§ Your goal: Where the line containing "Task: Select the red 日本酒 button" appears in the entries below, begin there and output every line through the last, exactly, minus the pictures.

----

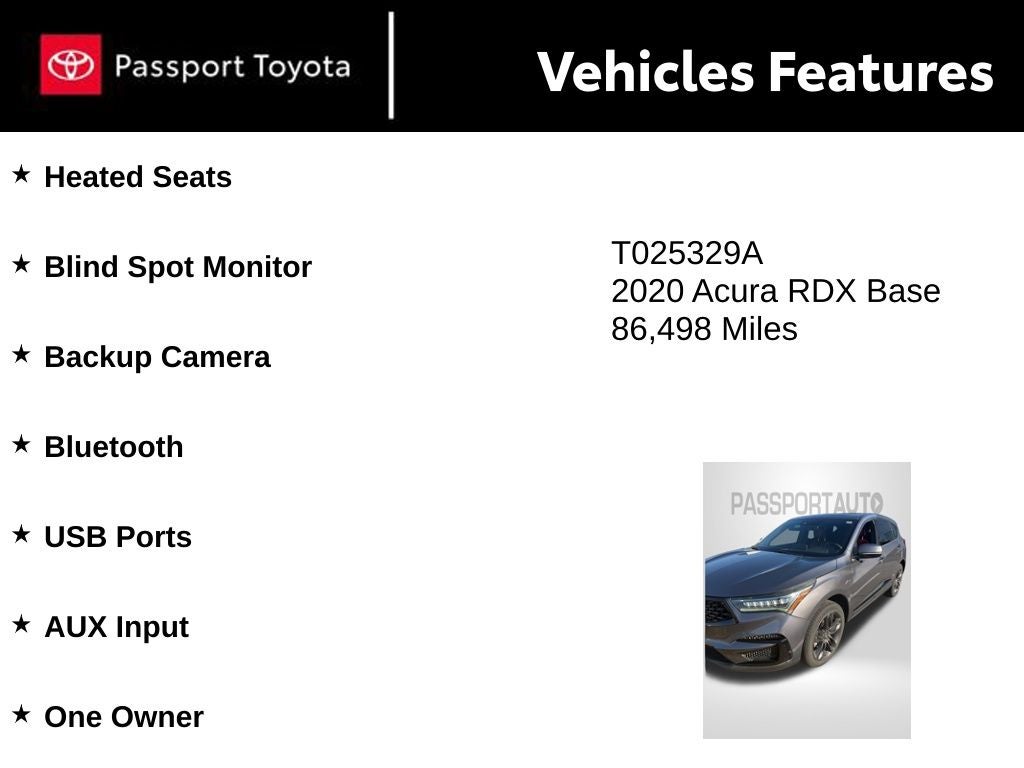This screenshot has height=768, width=1024.
Task: Select the Passport Toyota dealership name
Action: pyautogui.click(x=232, y=67)
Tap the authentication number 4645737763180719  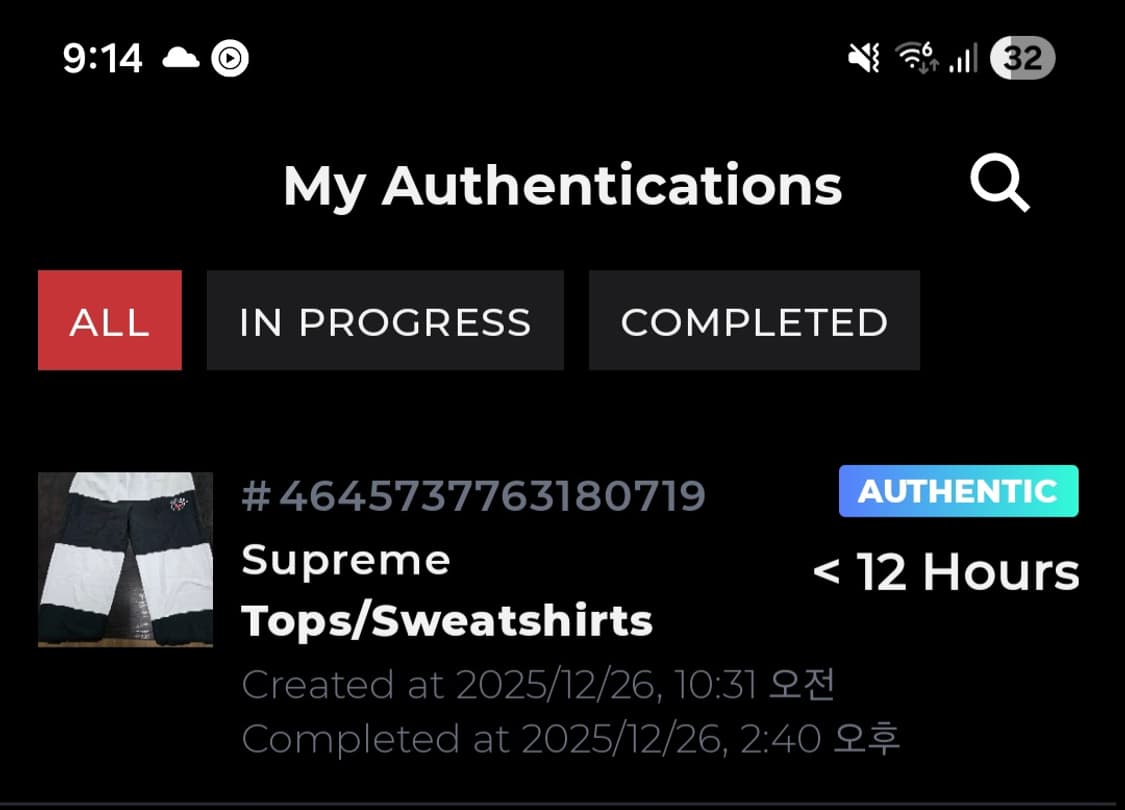pos(474,494)
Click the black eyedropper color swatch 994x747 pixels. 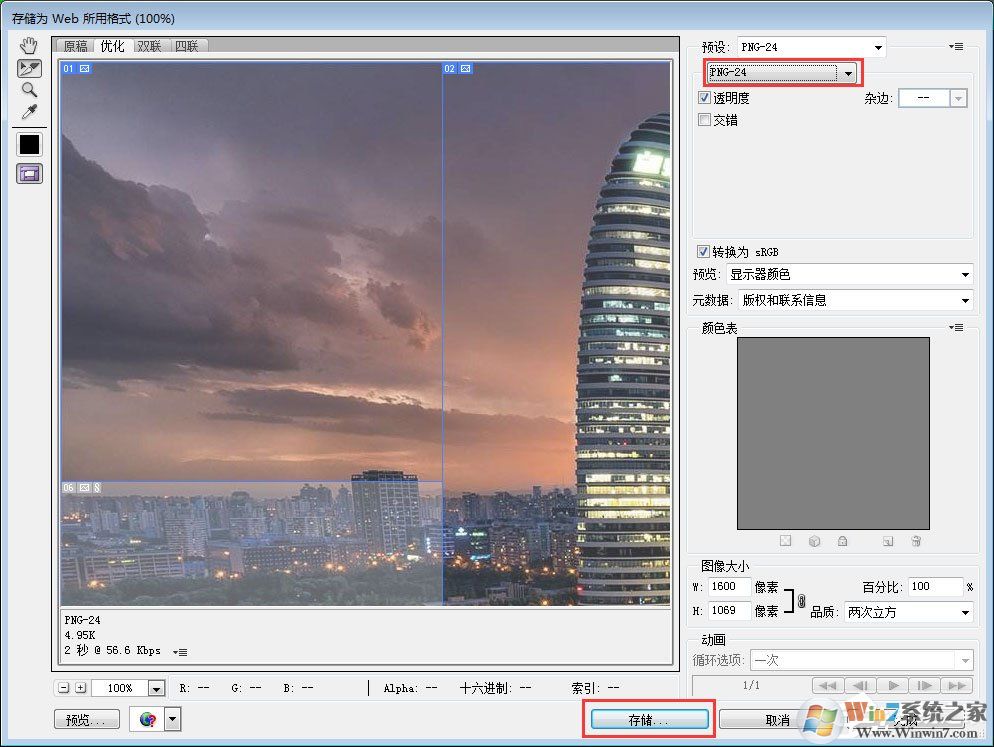coord(30,144)
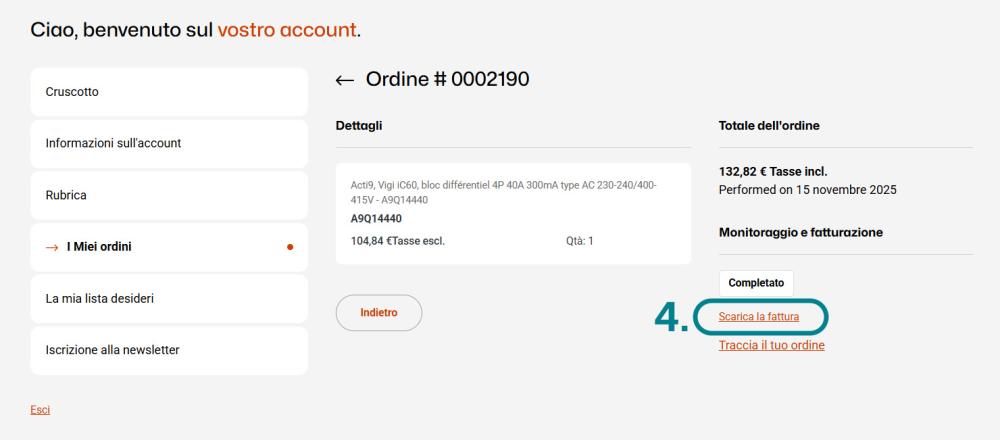The image size is (1000, 440).
Task: Click the bold A9Q14440 product reference
Action: pos(376,219)
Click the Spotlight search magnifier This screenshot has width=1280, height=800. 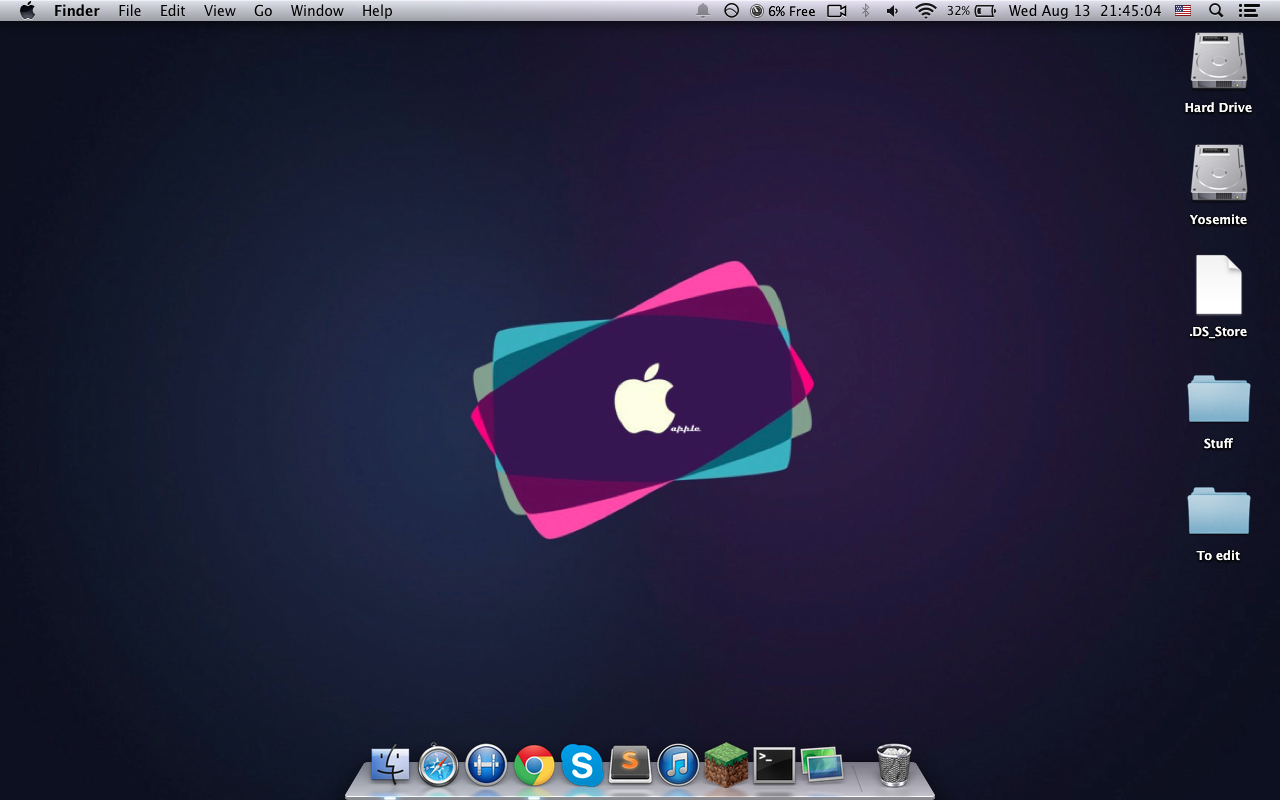tap(1216, 11)

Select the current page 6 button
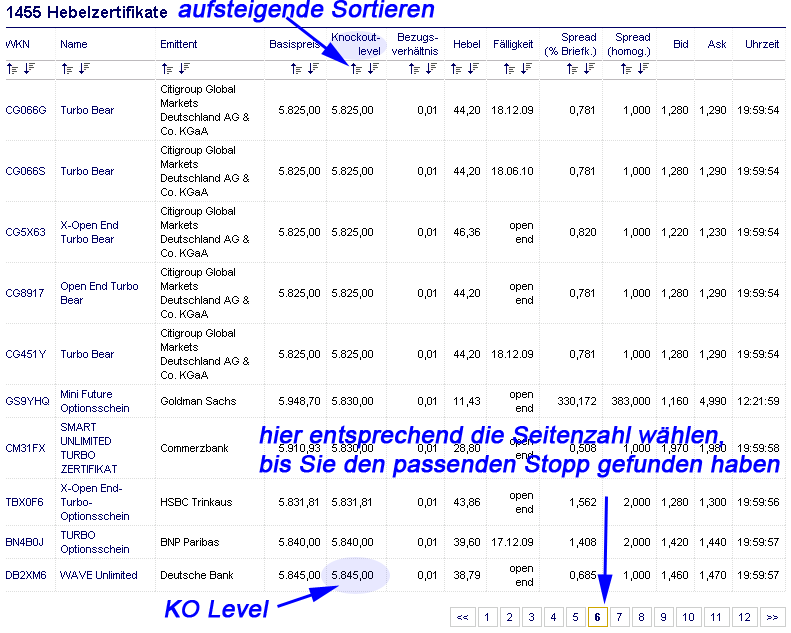tap(597, 618)
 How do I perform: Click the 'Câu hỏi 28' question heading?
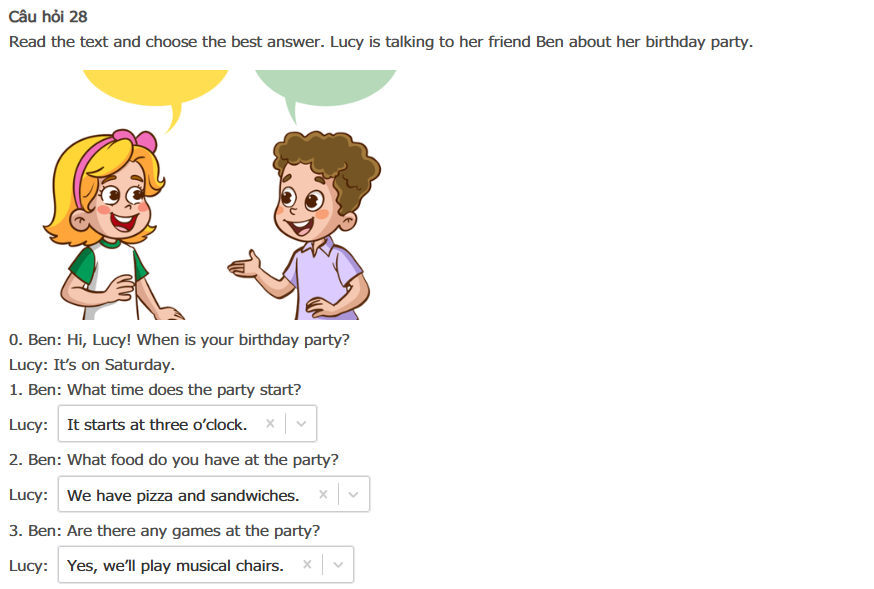coord(48,16)
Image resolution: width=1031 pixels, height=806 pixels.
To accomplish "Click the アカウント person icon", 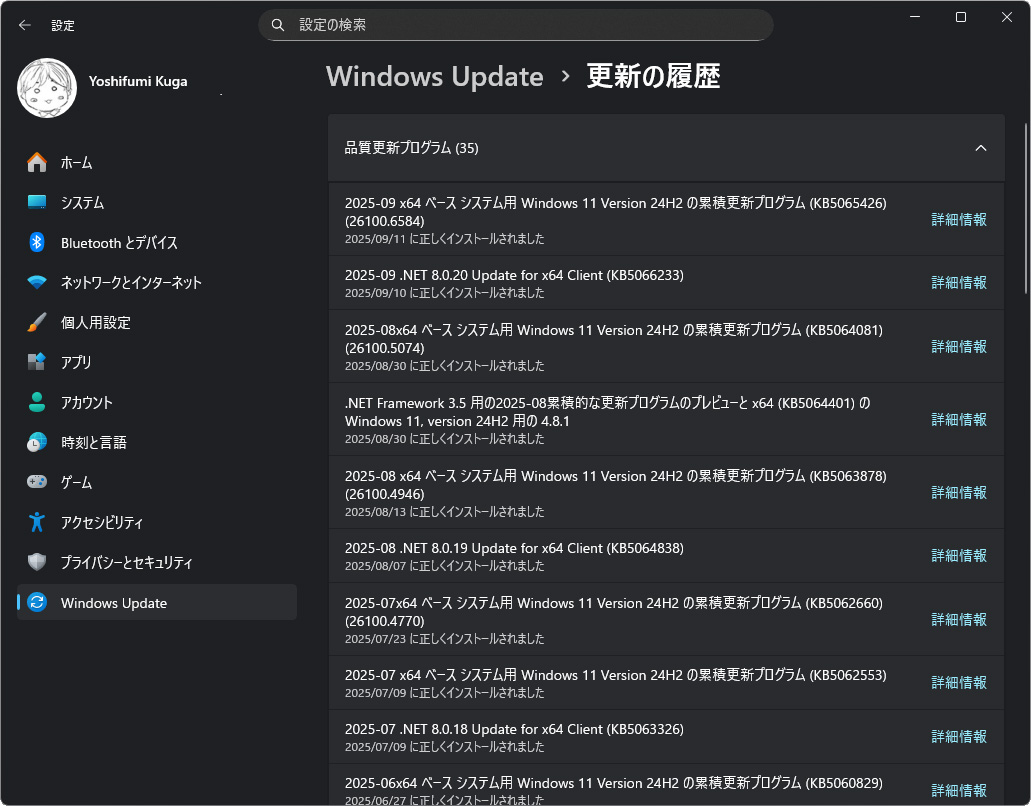I will [37, 402].
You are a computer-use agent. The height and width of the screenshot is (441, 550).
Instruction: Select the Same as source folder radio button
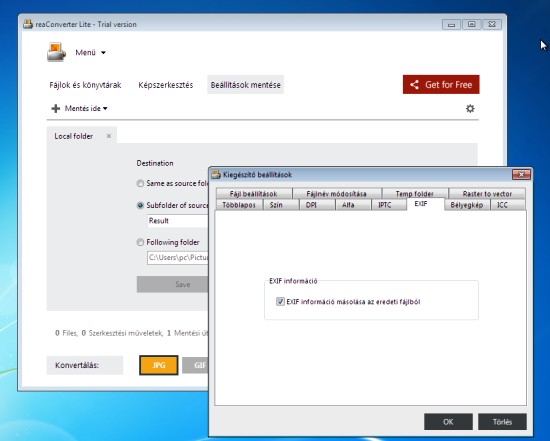coord(140,183)
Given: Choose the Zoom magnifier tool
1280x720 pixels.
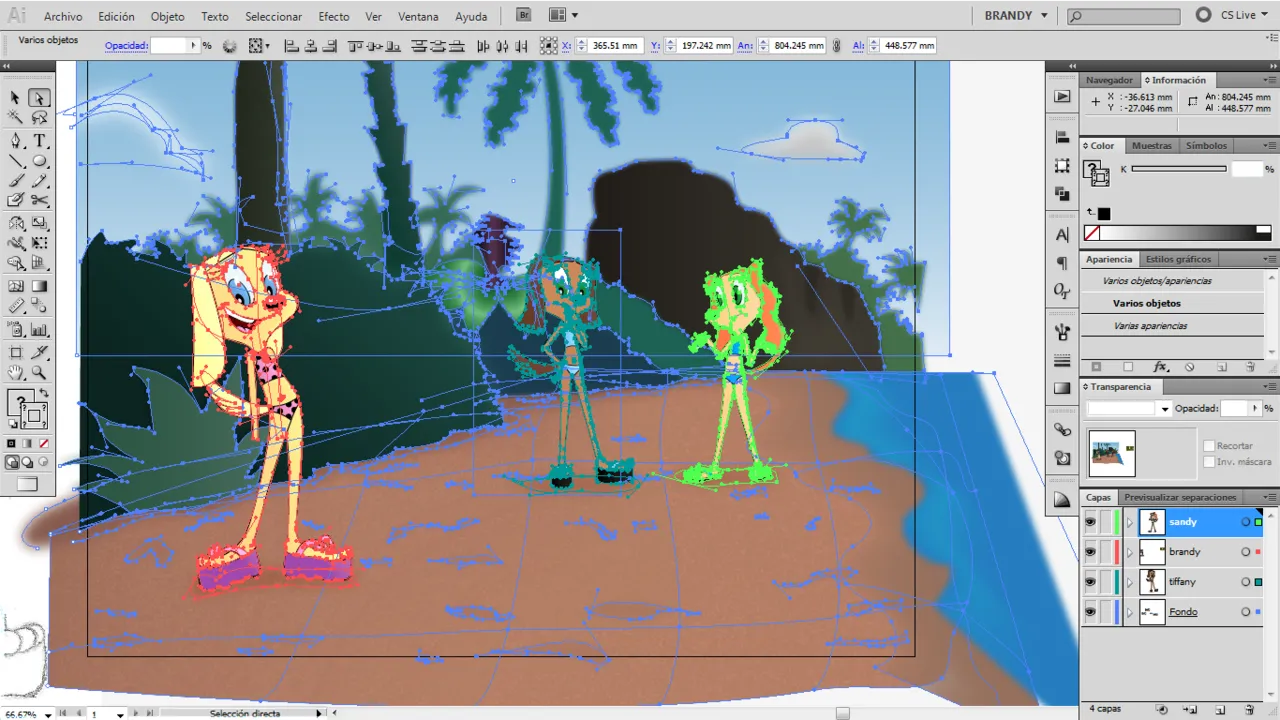Looking at the screenshot, I should [x=40, y=373].
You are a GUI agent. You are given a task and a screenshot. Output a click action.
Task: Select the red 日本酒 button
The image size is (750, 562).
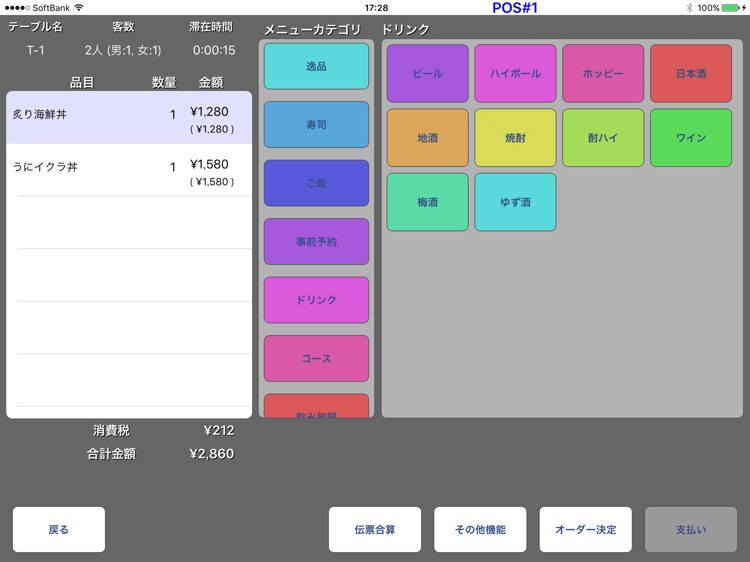pos(691,74)
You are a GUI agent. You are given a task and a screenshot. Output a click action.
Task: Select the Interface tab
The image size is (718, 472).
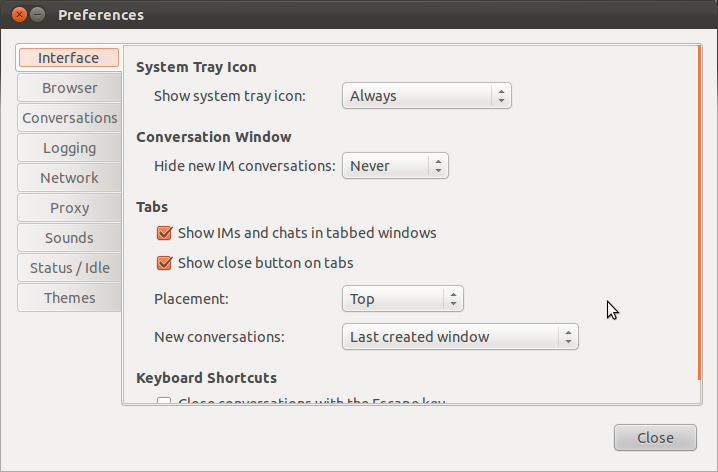(69, 58)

----

§ Result of this exercise:
Task: Select the red 日本酒 button
The image size is (750, 562).
pos(691,74)
You are a GUI agent. You are given a task and a screenshot. Output a click action.
Task: Select the Interface tab
The image size is (718, 472).
(69, 58)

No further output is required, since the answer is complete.